**Task objective**
Please recast the entries below as a JSON list of strings, with one string per line and no strings for blank lines.

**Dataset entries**
○ ○ ○ ○

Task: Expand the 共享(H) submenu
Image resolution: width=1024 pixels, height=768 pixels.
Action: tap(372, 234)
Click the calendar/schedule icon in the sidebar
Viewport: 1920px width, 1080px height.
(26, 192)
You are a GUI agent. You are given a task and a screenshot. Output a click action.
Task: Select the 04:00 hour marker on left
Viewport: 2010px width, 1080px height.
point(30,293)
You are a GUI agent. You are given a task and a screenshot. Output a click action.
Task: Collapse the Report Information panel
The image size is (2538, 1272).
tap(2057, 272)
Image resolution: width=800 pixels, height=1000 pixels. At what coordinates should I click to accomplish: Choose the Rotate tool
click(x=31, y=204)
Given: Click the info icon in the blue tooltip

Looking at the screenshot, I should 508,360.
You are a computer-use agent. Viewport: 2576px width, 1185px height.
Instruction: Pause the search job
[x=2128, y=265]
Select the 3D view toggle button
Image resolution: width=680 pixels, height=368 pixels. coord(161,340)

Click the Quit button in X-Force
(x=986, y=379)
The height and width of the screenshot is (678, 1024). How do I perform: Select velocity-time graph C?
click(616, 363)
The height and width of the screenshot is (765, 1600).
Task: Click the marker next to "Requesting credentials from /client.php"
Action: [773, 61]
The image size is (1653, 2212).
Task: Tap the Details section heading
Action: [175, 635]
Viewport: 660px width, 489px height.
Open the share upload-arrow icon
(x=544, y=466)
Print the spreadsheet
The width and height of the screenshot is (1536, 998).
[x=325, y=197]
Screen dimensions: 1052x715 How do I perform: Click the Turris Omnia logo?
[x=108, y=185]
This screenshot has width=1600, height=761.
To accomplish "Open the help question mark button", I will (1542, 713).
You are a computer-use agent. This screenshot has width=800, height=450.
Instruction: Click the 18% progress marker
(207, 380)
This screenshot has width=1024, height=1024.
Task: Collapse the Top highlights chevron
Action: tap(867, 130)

○ ○ ○ ○

**Final result**
[
  "Task: Expand the 共享(H) submenu",
  "Image resolution: width=1024 pixels, height=768 pixels.",
  "Action: tap(372, 234)",
  "Click the calendar/schedule icon in the sidebar",
  "Viewport: 1920px width, 1080px height.",
  "(26, 192)",
  "You are a GUI agent. You are given a task and a screenshot. Output a click action.",
  "Task: Select the 04:00 hour marker on left",
  "Viewport: 2010px width, 1080px height.",
  "point(30,293)",
  "You are a GUI agent. You are given a task and a screenshot. Output a click action.",
  "Task: Collapse the Report Information panel",
  "The image size is (2538, 1272).",
  "tap(2057, 272)",
  "Image resolution: width=800 pixels, height=1000 pixels. At what coordinates should I click to accomplish: Choose the Rotate tool",
  "click(x=31, y=204)",
  "Given: Click the info icon in the blue tooltip",
  "Looking at the screenshot, I should 508,360.",
  "You are a computer-use agent. Viewport: 2576px width, 1185px height.",
  "Instruction: Pause the search job",
  "[x=2128, y=265]",
  "Select the 3D view toggle button",
  "Image resolution: width=680 pixels, height=368 pixels. coord(161,340)",
  "Click the Quit button in X-Force",
  "(x=986, y=379)",
  "The height and width of the screenshot is (678, 1024). How do I perform: Select velocity-time graph C?",
  "click(616, 363)",
  "The height and width of the screenshot is (765, 1600).",
  "Task: Click the marker next to \"Requesting credentials from /client.php\"",
  "Action: [773, 61]",
  "The image size is (1653, 2212).",
  "Task: Tap the Details section heading",
  "Action: [175, 635]",
  "Viewport: 660px width, 489px height.",
  "Open the share upload-arrow icon",
  "(x=544, y=466)",
  "Print the spreadsheet",
  "The width and height of the screenshot is (1536, 998).",
  "[x=325, y=197]",
  "Screen dimensions: 1052x715 How do I perform: Click the Turris Omnia logo?",
  "[x=108, y=185]",
  "This screenshot has width=1600, height=761.",
  "To accomplish \"Open the help question mark button\", I will (1542, 713).",
  "You are a computer-use agent. This screenshot has width=800, height=450.",
  "Instruction: Click the 18% progress marker",
  "(207, 380)",
  "This screenshot has width=1024, height=1024.",
  "Task: Collapse the Top highlights chevron",
  "Action: tap(867, 130)"
]